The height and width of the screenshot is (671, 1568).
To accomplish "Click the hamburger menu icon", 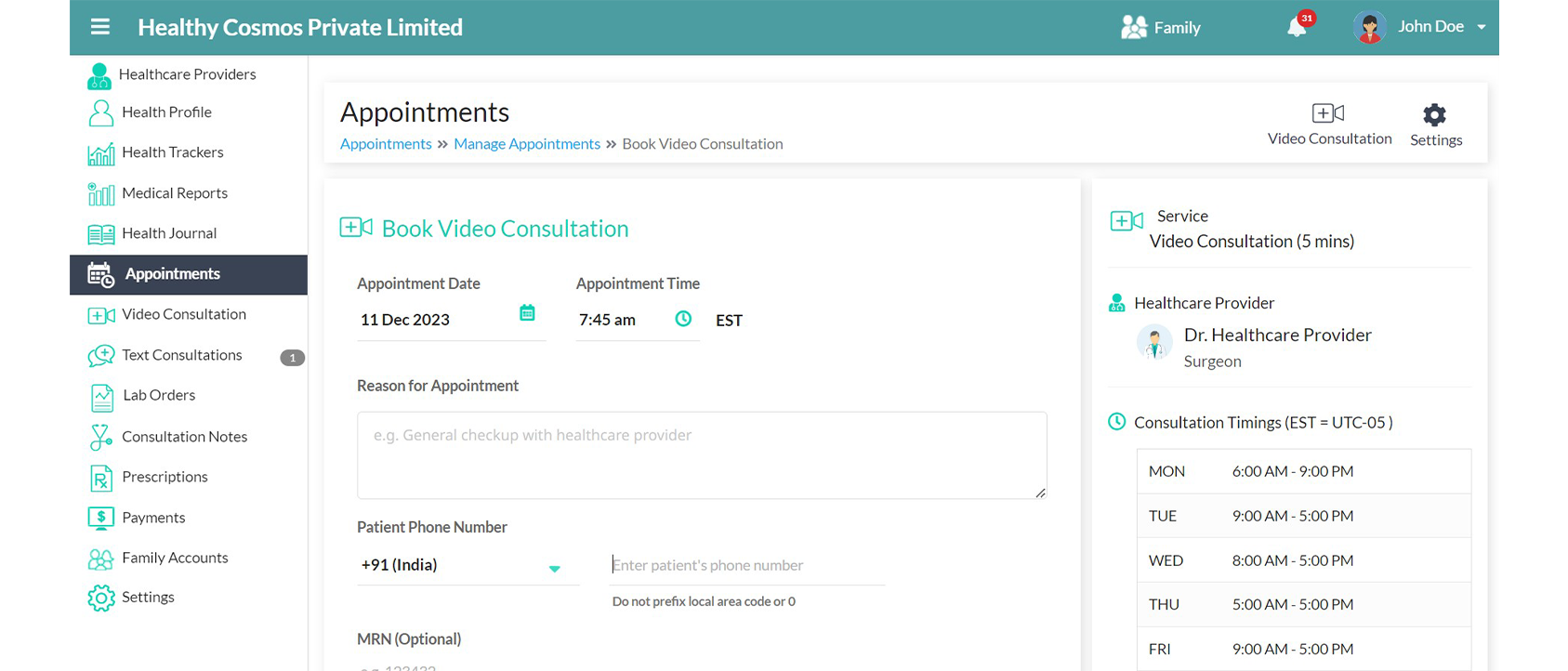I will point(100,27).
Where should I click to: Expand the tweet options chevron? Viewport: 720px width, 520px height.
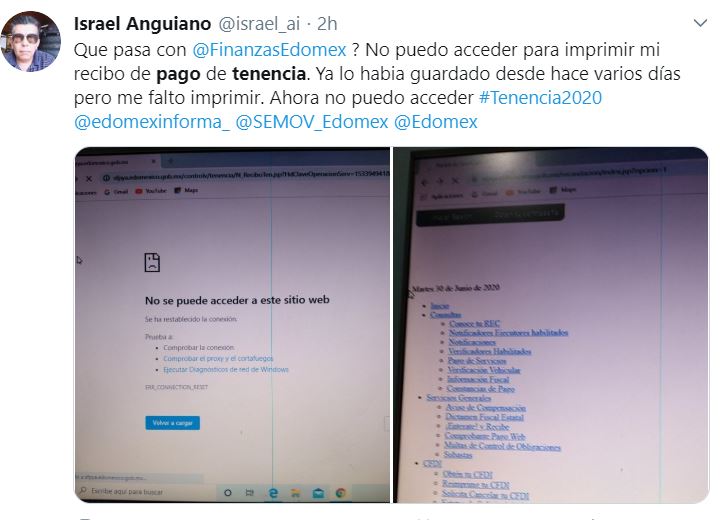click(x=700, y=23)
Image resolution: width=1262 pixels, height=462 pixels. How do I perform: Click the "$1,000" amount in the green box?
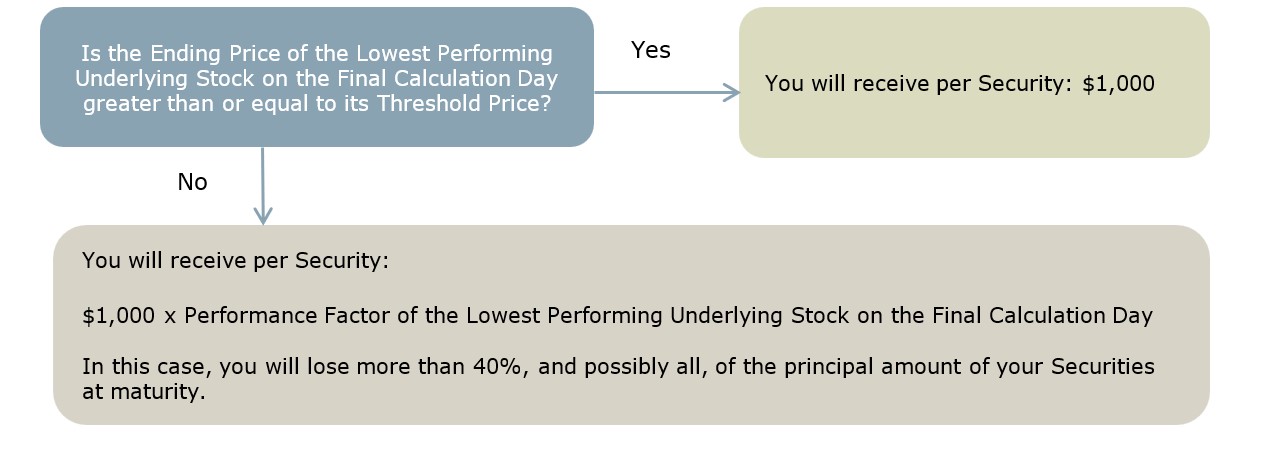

┄┄┄┄┄┄┄┄┄┄

» **Work to complete**
With pictures left out, repeat exactly the lines from the line bearing "Where should I" through the final line of the records above.

» **Your response**
Where should I click to: Expand the tweet options chevron? Viewport: 720px width, 520px height.
click(x=700, y=23)
Image resolution: width=1262 pixels, height=462 pixels. How do I perform: Click the "$1,000" amount in the green box?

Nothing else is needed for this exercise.